▶ [REQUIRED WORK]: Leave the pictures in the listing below aside and reproduce exactly the lines starting with the one with "Where should I click to: Click the Automatic" and going on through the one with "This screenshot has", both ends included.

▶ [DATASET RECORDS]:
============
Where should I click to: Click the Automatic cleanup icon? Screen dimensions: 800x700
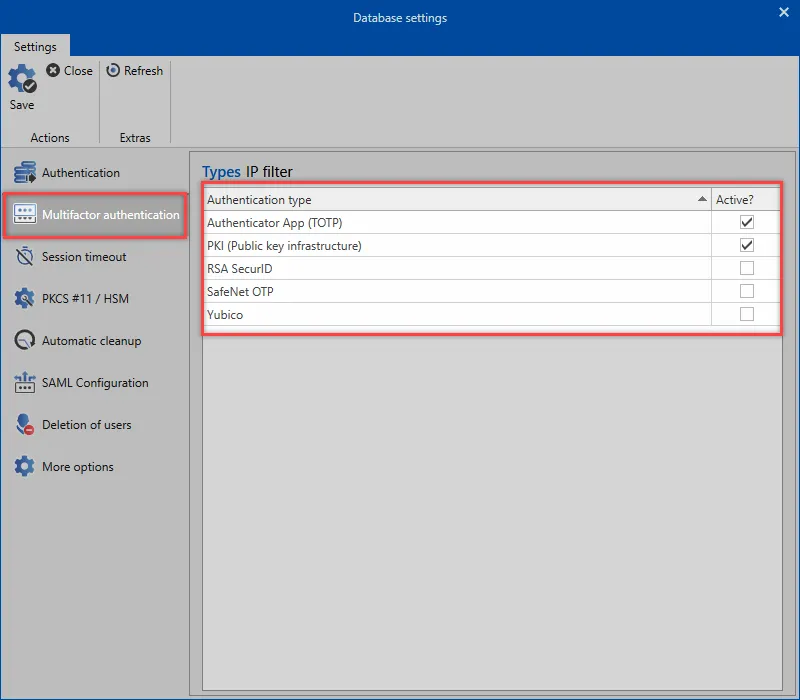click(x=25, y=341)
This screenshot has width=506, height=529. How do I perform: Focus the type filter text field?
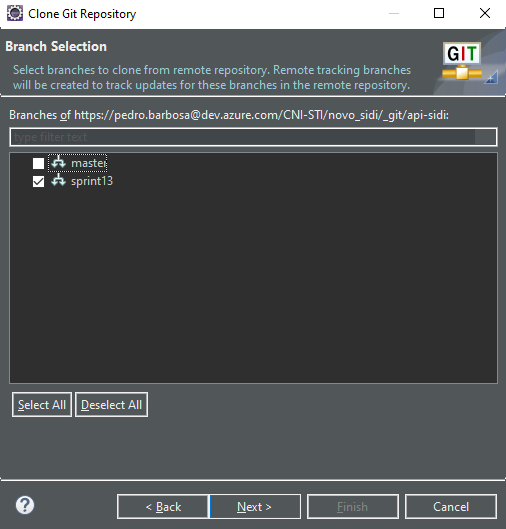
============
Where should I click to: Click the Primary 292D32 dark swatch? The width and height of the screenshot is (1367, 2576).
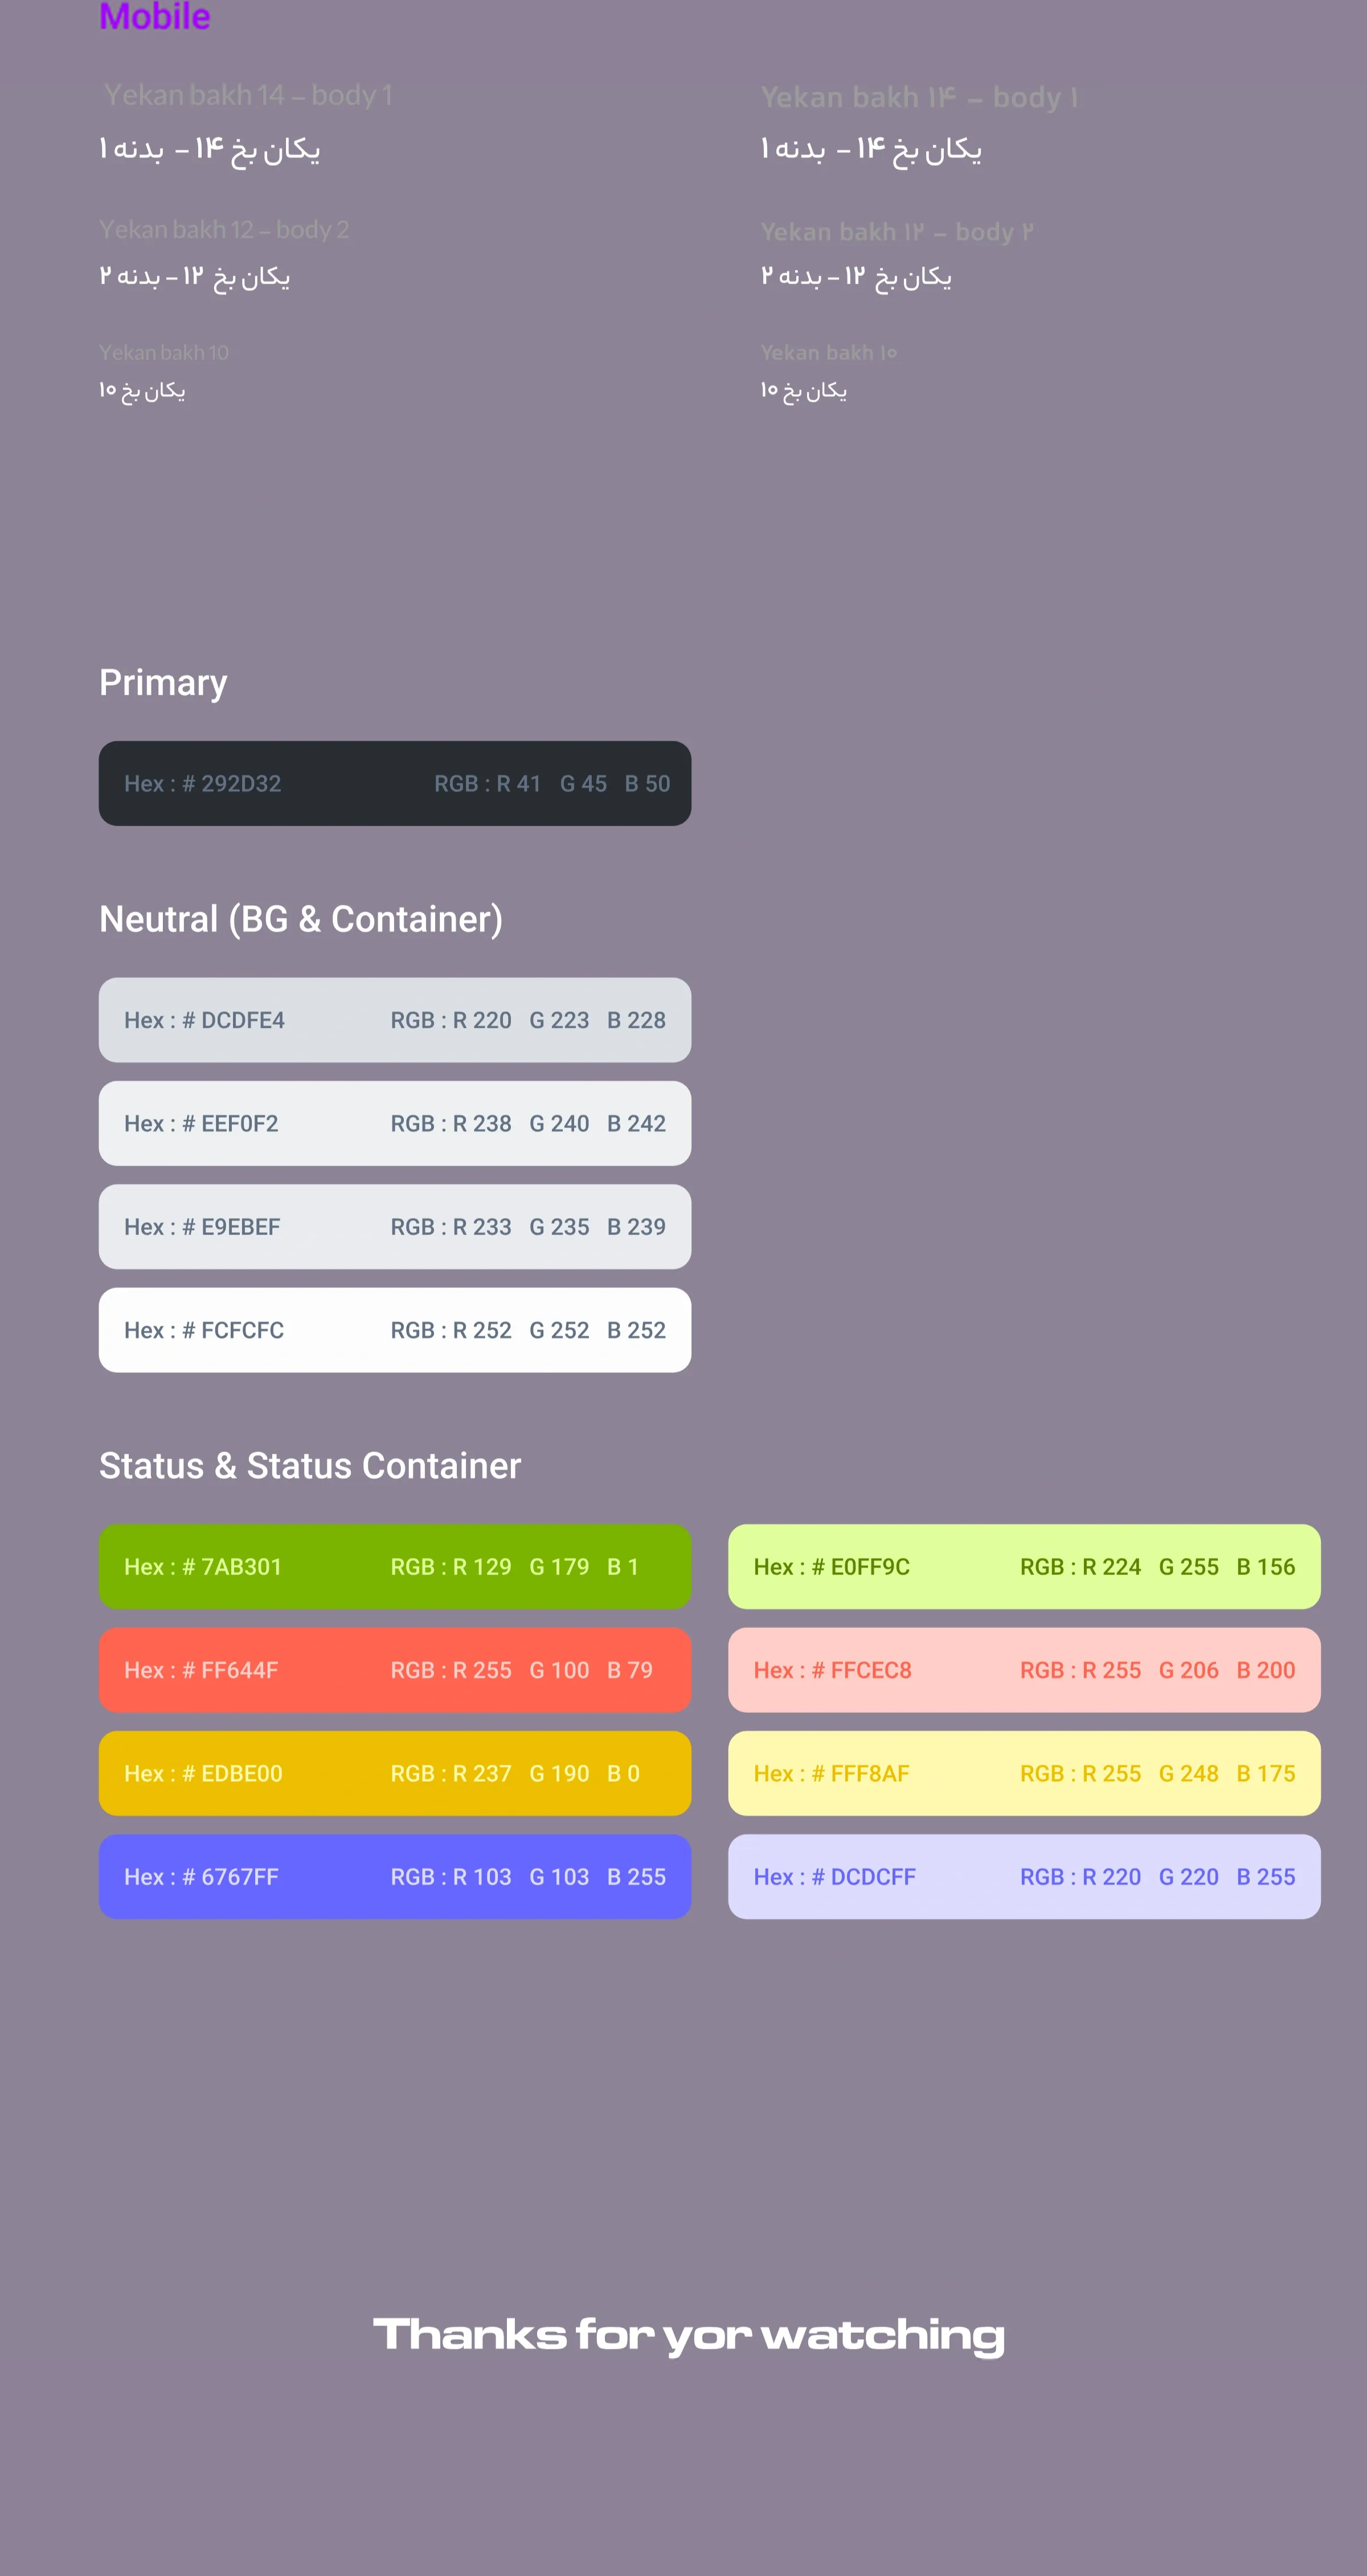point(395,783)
============
▶ [SOLUTION TO THE EXERCISE]:
Where should I click to: Click the Automatic cleanup icon? Screen dimensions: 800x700
click(x=25, y=341)
This screenshot has width=506, height=529. How do I perform: Focus the type filter text field?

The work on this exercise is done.